Article:
□ □ □ □
Simons Trading Research

China Aviation Oil - Improving Chinese Aviation Traffic; BUY

simonsg
Publish date: Fri, 12 Jun 2020, 10:26 PM
simonsg
0 3,868
Simons Stock Trading Research Compilation
  • Keep BUY and SGD1.25 Target Price, 10% upside and 3.4% 2021F yield.
  • China Aviation Oil (SGX:G92) remains a good proxy to recovering Chinese aviation traffic. We foresee upside risks to 2H20 earnings, if current improvements in daily air passenger volume in China are sustained. Its monopolistic position in China and parent’s ambitions to grow business outside China should be positive for China Aviation Oil. Moreover, its cost-plus business model should ensure positive FCF generation.
  • China Aviation Oil is trading below its NTA/share of USD0.95 (SGD1.30) and at ex-cash 2021F P/E of just 3.5x.

Recovering Domestic Aviation Traffic in China Is Positive for CAO

  • On 6 Jun, the Civil Aviation Administration of China reported that daily air passengers exceeded 1m for the first time since 28 Jan, reaching 1.04m on 05 Jun and recovering to 62% of 2019 levels.
  • The daily number of flights reached 11,333, marking a new daily record since Feb 2020. Daily air passengers averaged 458,300 in Mar 2020, 522,700 in Apr 2020 and 785,800 in May 2020. Daily air passengers and daily number of flights in the first five days of Jun 2020 reached 935,200 and 10,570 respectively, recovering to 57% and 66% of 2019 levels.
  • If the current momentum of recovery in China’s aviation traffic is sustained, especially at Shanghai Pudong International Airport (SPA), China Aviation Oil could report better earnings in 2020. Shanghai Pudong International Airport Aviation Fuel Supply (SPIA), the exclusive aircraft refuelling services provider at SPA that is 33% owned by China Aviation Oil, accounts for 65% of its PBT.
□ □ □ □
Directive 1: In the records, copy the lines between the line containing "The width and height of the screenshot is (960, 360)." and the line containing "click(x=420, y=38)", inclusive, without any changes.

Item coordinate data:
□ □ □ □
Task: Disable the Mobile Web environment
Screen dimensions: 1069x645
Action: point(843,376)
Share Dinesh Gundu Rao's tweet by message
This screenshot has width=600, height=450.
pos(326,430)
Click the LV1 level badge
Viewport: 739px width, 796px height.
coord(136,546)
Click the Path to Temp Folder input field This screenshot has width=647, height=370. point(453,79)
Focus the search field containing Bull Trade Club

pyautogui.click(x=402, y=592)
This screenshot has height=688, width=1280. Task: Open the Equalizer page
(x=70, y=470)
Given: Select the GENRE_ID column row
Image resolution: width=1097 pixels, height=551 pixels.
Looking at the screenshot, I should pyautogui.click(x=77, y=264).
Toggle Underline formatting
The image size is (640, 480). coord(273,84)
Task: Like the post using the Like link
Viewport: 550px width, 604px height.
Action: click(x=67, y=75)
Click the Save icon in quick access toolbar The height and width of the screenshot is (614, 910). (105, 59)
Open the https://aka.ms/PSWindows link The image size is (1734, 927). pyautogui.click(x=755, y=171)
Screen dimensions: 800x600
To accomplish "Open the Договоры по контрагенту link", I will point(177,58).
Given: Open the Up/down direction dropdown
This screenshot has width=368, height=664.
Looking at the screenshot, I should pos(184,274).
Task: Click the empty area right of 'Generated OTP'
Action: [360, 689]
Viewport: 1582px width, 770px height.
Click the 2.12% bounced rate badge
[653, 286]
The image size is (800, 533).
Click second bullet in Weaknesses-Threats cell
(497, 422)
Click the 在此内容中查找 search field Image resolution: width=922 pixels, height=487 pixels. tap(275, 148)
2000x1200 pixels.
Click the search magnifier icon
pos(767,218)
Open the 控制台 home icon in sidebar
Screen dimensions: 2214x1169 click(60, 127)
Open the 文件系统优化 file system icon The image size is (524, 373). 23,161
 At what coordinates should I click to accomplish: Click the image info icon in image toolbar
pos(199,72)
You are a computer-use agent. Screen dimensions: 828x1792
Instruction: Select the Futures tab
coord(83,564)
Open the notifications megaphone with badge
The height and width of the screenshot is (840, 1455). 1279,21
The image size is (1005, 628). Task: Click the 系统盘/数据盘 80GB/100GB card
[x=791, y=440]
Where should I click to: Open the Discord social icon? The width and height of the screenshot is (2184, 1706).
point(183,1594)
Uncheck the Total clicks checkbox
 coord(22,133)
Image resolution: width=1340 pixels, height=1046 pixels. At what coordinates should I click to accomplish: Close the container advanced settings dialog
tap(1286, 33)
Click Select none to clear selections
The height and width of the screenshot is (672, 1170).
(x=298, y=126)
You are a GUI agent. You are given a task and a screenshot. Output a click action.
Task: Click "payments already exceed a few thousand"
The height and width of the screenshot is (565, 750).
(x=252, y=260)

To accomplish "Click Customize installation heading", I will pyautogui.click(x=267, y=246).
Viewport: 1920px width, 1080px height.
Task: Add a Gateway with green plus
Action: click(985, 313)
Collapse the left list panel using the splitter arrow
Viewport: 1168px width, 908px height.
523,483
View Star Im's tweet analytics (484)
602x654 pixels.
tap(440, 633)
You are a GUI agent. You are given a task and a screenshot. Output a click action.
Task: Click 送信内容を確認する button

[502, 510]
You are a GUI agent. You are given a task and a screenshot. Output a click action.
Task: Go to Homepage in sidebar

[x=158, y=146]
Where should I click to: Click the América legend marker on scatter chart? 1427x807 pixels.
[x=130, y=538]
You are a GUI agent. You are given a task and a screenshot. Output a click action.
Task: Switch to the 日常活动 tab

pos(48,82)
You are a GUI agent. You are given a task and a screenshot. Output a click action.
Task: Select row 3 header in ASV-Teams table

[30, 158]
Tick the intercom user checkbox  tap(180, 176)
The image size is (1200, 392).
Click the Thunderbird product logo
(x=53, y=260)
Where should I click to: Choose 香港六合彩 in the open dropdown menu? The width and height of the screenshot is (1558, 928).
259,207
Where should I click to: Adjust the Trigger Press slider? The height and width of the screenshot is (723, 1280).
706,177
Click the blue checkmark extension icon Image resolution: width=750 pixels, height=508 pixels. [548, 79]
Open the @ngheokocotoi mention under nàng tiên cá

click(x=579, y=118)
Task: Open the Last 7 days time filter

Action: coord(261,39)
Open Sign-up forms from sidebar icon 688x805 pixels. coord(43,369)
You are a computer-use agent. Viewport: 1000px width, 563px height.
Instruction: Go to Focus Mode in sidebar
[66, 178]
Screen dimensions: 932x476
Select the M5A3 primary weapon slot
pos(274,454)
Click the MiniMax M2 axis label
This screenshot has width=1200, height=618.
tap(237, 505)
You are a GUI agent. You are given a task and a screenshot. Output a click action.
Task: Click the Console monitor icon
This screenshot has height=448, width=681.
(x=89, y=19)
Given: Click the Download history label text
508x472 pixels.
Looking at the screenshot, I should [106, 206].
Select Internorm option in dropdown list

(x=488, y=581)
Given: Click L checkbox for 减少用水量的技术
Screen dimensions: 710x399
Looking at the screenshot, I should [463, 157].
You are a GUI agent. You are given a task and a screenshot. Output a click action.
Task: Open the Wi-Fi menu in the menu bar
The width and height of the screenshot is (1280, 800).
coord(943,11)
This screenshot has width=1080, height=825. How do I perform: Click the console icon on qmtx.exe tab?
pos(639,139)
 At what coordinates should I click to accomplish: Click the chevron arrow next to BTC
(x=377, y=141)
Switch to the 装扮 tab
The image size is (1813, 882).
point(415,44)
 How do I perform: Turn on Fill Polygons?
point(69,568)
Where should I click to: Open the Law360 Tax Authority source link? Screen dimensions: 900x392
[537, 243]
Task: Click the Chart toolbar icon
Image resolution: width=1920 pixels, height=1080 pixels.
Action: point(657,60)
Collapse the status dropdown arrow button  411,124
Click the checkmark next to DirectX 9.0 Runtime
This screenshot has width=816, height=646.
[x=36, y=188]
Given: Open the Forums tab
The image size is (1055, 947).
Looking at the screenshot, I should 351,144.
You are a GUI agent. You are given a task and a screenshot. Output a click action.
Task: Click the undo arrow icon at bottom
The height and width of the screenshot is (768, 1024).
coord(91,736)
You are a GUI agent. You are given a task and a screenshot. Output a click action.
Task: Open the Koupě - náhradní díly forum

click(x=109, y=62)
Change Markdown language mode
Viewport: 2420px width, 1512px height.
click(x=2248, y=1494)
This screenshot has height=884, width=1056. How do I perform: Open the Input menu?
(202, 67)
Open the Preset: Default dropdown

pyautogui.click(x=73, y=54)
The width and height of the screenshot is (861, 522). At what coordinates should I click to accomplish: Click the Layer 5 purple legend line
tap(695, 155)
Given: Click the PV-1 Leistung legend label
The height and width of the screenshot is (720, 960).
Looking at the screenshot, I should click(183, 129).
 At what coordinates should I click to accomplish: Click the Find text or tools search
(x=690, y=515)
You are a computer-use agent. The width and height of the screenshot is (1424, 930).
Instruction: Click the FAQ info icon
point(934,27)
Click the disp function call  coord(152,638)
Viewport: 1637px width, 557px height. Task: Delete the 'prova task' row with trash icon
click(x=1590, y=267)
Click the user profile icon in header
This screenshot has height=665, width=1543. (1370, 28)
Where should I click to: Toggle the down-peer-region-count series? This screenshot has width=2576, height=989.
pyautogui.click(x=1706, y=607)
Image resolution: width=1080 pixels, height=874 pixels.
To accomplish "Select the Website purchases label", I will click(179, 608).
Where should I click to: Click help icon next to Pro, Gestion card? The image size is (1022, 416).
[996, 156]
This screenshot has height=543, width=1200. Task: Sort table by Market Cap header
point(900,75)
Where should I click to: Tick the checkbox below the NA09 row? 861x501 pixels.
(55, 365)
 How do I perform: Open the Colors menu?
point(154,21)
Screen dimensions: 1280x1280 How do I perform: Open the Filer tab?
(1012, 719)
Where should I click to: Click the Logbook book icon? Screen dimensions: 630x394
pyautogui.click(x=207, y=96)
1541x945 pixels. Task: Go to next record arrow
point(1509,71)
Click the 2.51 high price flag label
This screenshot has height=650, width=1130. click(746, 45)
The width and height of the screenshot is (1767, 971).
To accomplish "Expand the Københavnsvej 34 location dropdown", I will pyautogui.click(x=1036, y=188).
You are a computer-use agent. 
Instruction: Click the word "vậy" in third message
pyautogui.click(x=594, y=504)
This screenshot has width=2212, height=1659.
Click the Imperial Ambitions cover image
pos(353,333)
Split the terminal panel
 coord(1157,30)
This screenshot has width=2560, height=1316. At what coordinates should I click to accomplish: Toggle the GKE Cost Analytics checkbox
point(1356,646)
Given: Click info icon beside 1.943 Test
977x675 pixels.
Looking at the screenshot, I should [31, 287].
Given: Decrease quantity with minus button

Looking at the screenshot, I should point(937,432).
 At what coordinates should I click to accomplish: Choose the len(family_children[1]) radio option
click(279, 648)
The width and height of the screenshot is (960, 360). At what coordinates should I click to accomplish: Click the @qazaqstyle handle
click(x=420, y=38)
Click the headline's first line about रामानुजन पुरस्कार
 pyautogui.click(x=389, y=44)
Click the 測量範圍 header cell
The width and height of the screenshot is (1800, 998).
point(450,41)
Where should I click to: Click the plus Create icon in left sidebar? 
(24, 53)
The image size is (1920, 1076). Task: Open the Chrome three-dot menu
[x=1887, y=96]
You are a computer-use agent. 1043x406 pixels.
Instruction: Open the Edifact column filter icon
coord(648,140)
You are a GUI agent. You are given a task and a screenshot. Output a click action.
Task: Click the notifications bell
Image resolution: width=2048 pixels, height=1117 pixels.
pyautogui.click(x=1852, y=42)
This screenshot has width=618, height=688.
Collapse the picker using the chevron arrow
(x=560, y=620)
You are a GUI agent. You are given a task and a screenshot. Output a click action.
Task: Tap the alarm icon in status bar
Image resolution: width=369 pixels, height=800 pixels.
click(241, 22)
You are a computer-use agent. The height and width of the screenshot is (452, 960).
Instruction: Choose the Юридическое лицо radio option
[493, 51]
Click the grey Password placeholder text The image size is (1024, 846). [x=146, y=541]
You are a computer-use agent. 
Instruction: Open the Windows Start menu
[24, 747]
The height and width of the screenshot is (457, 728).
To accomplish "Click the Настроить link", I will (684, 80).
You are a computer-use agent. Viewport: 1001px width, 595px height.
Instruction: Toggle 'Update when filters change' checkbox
□ □ □ □
Directive 2: In the China Aviation Oil research note, condense the paragraph beginning "If the current momentum of recovery" into a short bulleted list that keeps its main facts.

Correct answer 1:
The width and height of the screenshot is (960, 360). At what coordinates should I click to accomplish: Click the @qazaqstyle handle
click(x=420, y=38)

Correct answer 2:
- If China's air traffic keeps recovering, especially at Shanghai Pudong International Airport (SPA), China Aviation Oil could report better earnings in 2020.
- Shanghai Pudong International Airport Aviation Fuel Supply (SPIA) is the only aircraft refueling provider at SPA.
- China Aviation Oil owns 33% of SPIA, and SPIA accounts for 65% of its PBT.